Le rapport a également révélé des informations sur les circonstances de l’arrestation par les autorités françaises du banquier libanais Marwan Khair al-Din, propriétaire de la banque « Resources ». Il faisait partie de ceux qui coopéraient avec les circulaires du gouverneur de la Banque centrale concernant les questions bancaires. Il a été interrogé, et son téléphone personnel et son ordinateur ont été saisis pour examen de sa correspondance avant d’être temporairement libéré, à condition de comparaître à nouveau devant la justice française.
L’ancien ministre Wiam Wahhab a nié via la plateforme « Axis » avoir connaissance de Marianne Hawiik, affirmant ne l’avoir jamais vue de près ou de loin dans sa vie. Il a ajouté que la source de l’information était un message WhatsApp du ministre Marwan Khair al-Din, où Khair al-Din lui a dit à Paris que les avocats de Salamé n’étaient pas assez forts, et Wahhab a des avocats plus importants que les leurs.
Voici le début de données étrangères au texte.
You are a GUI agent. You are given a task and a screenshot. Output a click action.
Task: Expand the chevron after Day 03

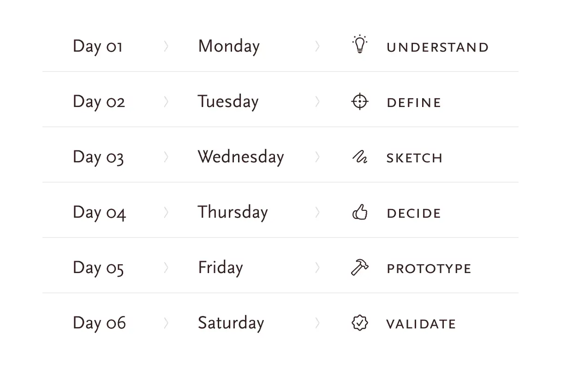pos(166,157)
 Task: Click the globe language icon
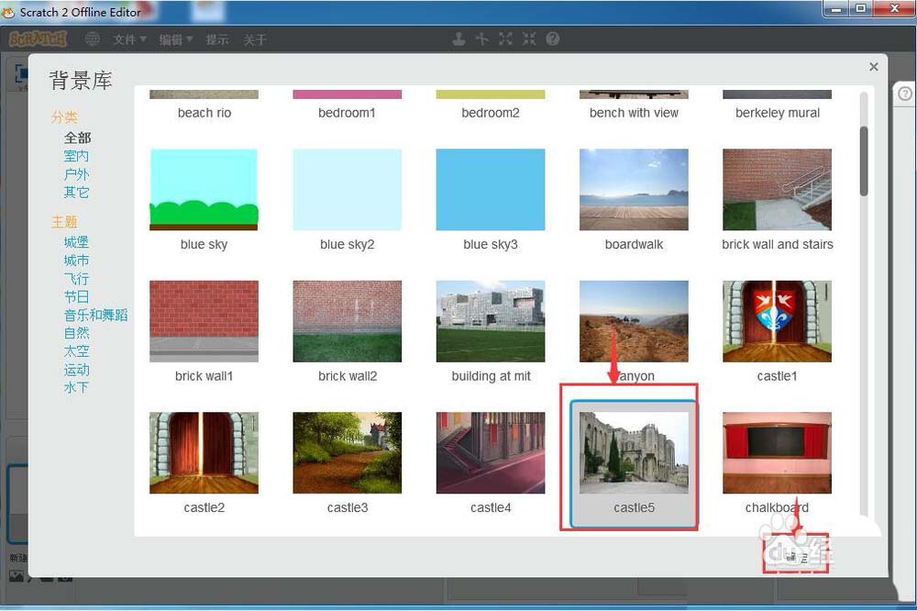tap(92, 39)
La poursuite de Salamé en France a suivi un long processus qui a commencé par une plainte déposée par un groupe de Libanais lésés contre « un groupe de malfaiteurs et de personnes impliquées dans l’effondrement financier au Liban et la perte de dépôts ».
Les enquêtes suisses ont commencé à examiner si Salamé et son frère Raja avaient détourné plus de 300 millions de dollars de la Banque centrale du Liban entre 2002 et 2015.
Depuis lors, des pays européens, dont la France, l’Allemagne, le Luxembourg et le Liechtenstein, ont commencé leurs propres enquêtes pour déterminer si des dizaines de millions de dollars, soupçonnés d’avoir été détournés de la Banque centrale du Liban, ont été blanchis en Europe.
En mars 2022, l’agence de coopération judiciaire de l’Union européenne a annoncé le gel d’environ 120 millions d’euros (130 millions de dollars) d’actifs libanais en France, en Allemagne, au Luxembourg, à Monaco et en Belgique liés à une affaire dans laquelle Salamé est soupçonné. La France a émis un mandat d’arrêt le 16 mai après l’absence de Salamé à une audience à Paris. Il a déclaré qu’il ferait appel du mandat. Interpol a émis un avis rouge pour Salamé la même semaine.